Cet essai a pour ambition première de rendre compte des profondes transformations
qui affectent le genre viatique à un moment de son histoire, alors que des
professionnels de l'écriture s'emparent d'un domaine dont ils étaient auparavant peu
ou prou exclus. La Promenade désigne dans ces pages la mise en livre d'un type particulier
de déplacement, non contraint par la recherche d'un quelconque profit. Une génération
d'écrivains, de Chateaubriand à Gautier, se lance sur les chemins. Nos voyageurs goûtent les
saveurs de l'ailleurs et se laissent aller aux excursions mentales les plus diverses : plongée
dans un passé personnel, envol de l'imagination, méditations ou rêveries.

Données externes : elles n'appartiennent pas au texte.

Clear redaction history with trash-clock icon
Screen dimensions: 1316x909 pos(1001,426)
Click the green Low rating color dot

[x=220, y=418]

Dès lors, l'allure
du récit s'accorde avec la fluctuation des humeurs et la variété des situations ou événements,
comme s'il existait une forme de connivence entre une manière d'être au monde et sa mise en
mots. Une telle poétique fait la part belle à un art consommé de la conversation, à l'humour, à
des topographies où s'exerce la virtuosité du relateur. Elle se prête bien sûr à toutes sortes de
confidences. Il arrive ainsi que la vérité se mue en poème et que le Voyage, devenu Promenade,
puisse s'inscrire pleinement dans le champ littéraire.